Edward Tse's Blog

May 2017media

New Column: When Waltzing With a Panda, Partners Matter

By Doug Young | Caixin

(Beijing) — The saying goes “It takes two to tango,” and perhaps nowhere is that more true than in China for foreigners doing business there. But often that dance can be awkward to an outright fiasco, with one partner trying hard to tango while the other gets stuck in a slower waltz.

As I kick off my column on the murky and constantly changing business climate here in China, it seems appropriate to start with the one maxim that hasn’t really changed all that much from the earliest days when China first opened to foreign investment to the present.

I hope to take that “two to tango” maxim and many others one step further by bringing you, the readers, into this process. I hope you can share some of your stories, not only about doing business here, but also investing, traveling, networking and anything else that sheds some light on this huge market that is at once filled with potential but also contains unique challenges seldom seen elsewhere.

When you talk with foreigners who’ve spent any time in China, one of the first things that inevitably comes up is their favorite drinking story involving the local liquor, “baijiu.” But heading the list for anyone who’s done business here is the importance of finding the right partner. Nearly everyone has a story about a bad partner choice, some quite humorous and others outright scary.

The China business books are filled with such lesson-learning tales, including ones involving such corporate giants as French food giant Danone, household cleaning products maker S.C. Johnson, and U.S. household appliance maker Whirlpool. Then there are countless others involving much smaller, largely nameless foreign firms that simply ended up with a local partner and given little or no choice in the matter.

In the opening lines of his classic novel Anna Karenina, Russian author Leo Tolstoy famously said that happy families are all alike, but each unhappy family is unhappy in its own special way. Nowhere does that seem more appropriate than marriages that often bring together Chinese and Western bedfellows whose interests aren’t in sync. That mantra — “Make sure your interests are well-aligned” — was one of the biggest themes I heard when conducting a series of interviews with businesspeople who came to China in the late 1980s and early ’90s, and still holds true today.

One of the most striking cases saw the Westerner I interviewed taken hostage by his joint-venture partners when they reached an impasse on the company’s development. He was subsequently held captive in his office for more than a day as employees of the local partner stood guard outside his door.

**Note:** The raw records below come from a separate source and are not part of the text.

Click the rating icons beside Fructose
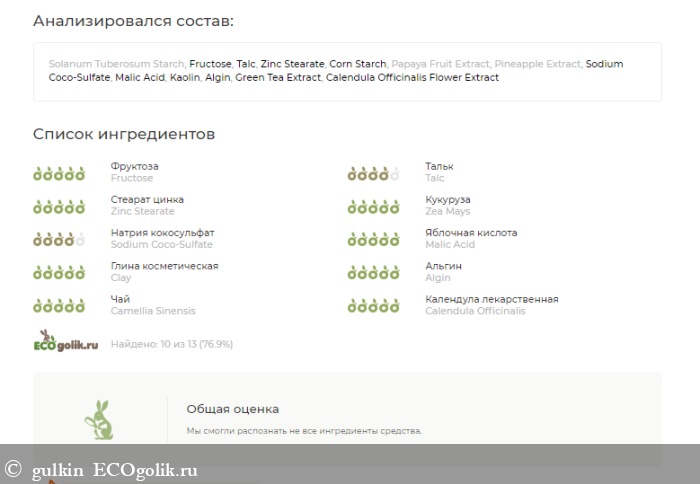(x=58, y=174)
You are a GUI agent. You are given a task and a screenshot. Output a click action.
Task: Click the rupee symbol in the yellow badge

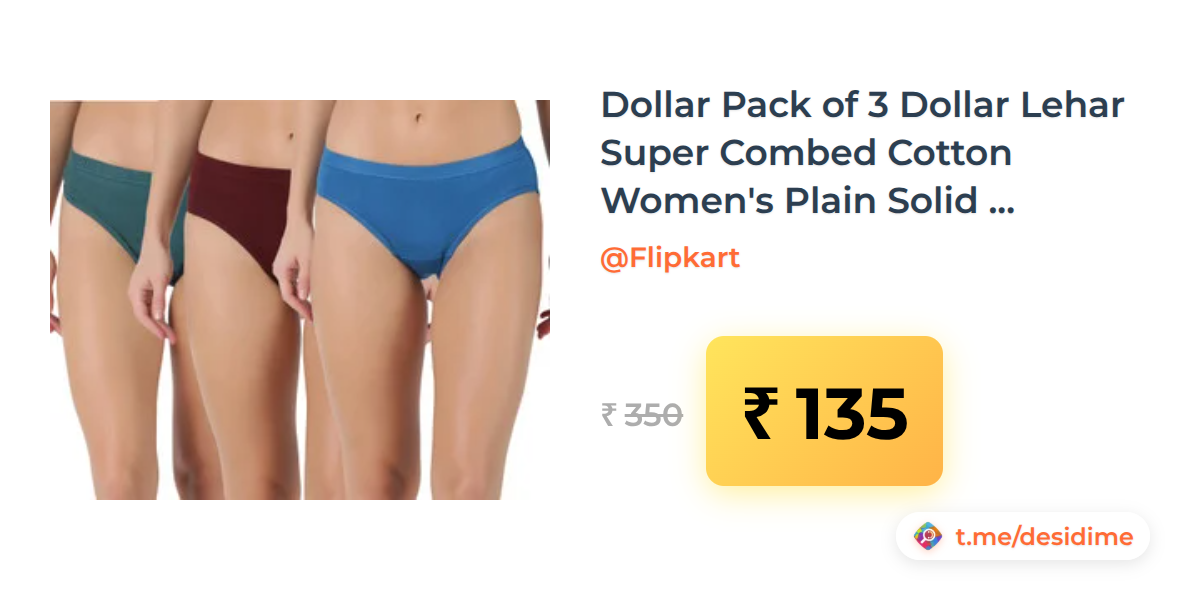(759, 413)
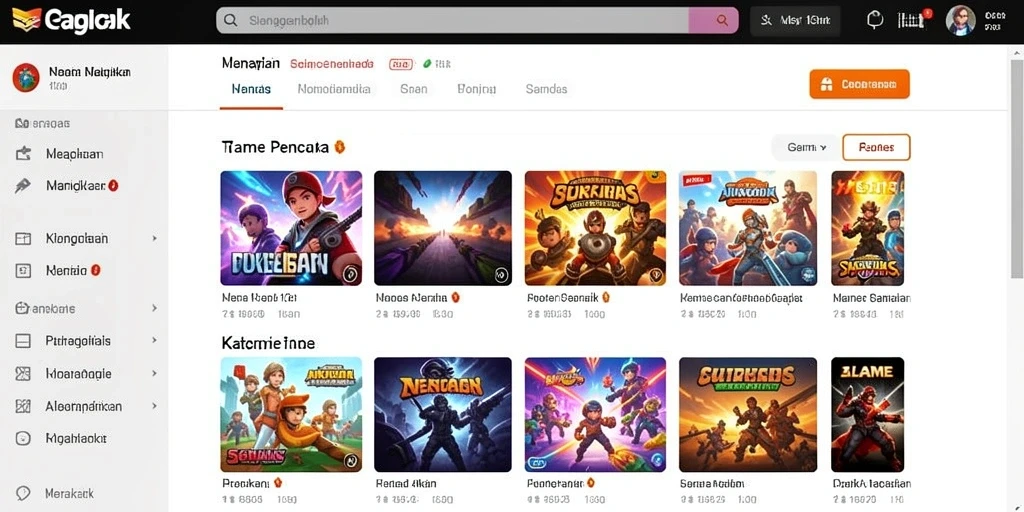Open the Sukrikas game thumbnail
1024x512 pixels.
click(x=595, y=228)
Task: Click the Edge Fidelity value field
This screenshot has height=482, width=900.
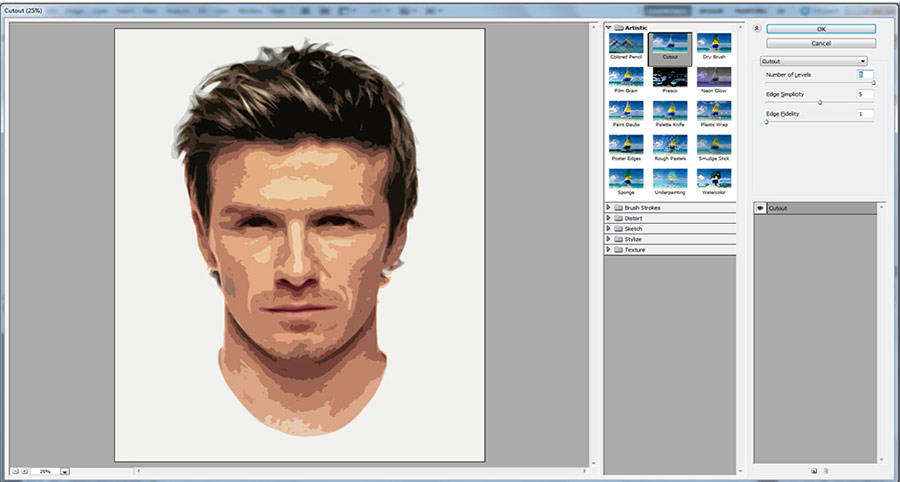Action: pyautogui.click(x=865, y=114)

Another striking case saw a worker killed in an accident in a factory under construction, only to have the Chinese partner quietly dispose of the body and quietly pay off the family to keep the project on track. While some might argue that partner falls into the “good” category, it certainly doesn’t reflect a huge respect for the law, let alone human life. But perhaps that’s one of the unique qualities of doing business in China — that nothing is written in stone, and rules were made to be broken, or at least bent.

One of my contacts who deals daily with the subject, corporate strategist Edward Tse, pointed out the reasons for failed partnerships are many and varied. In the case of S.C. Johnson, he said, the company simply wanted to promote its own brands, which include the likes of Drano drain cleaner and Ziploc bags. But its partner, now known as Jahwa, was more interested in promoting its own local Maxam and Ruby brands. End of story.

In Danone’s case, the French company formed its joint venture in the 1990s with Wahaha, now one of China’s leading drink makers. Danone was later horrified to discover its partner had set up parallel companies that used know-how from their venture to manufacture and sell nearly identical products, providing direct competition. With partners like that, who needs enemies?

Still others I’ve talked to over the years cite “guanxi,” the age-old Chinese practice of cultivating connections, as a similar wedge that ultimately splinters partnerships. Most Westerners often assume that maximizing profits is the central tenet of any business, failing to realize that many Chinese firms, especially older, state-owned ones, are more interested in cultivating good relations. That might lead a Chinese partner to put more emphasis on providing as many jobs as possible to boost the local economy, or hiring a local official’s uniquely unqualified relative to an important position in the venture.

At the end of the day, every business success or failure is a case study in itself, filled with lessons you won’t see anywhere else. It’s also worth noting that as China’s business climate evolves, major cities like Beijing and Shanghai are becoming increasingly Western in their approach, while many smaller cities remain stuck in a bygone era. As this column unfolds, I hope to explore in greater depth this multifaceted face of China that makes it both an exciting but also challenging place to do business, and hope that you, the readers, can join me for the ride with your own questions and experiences.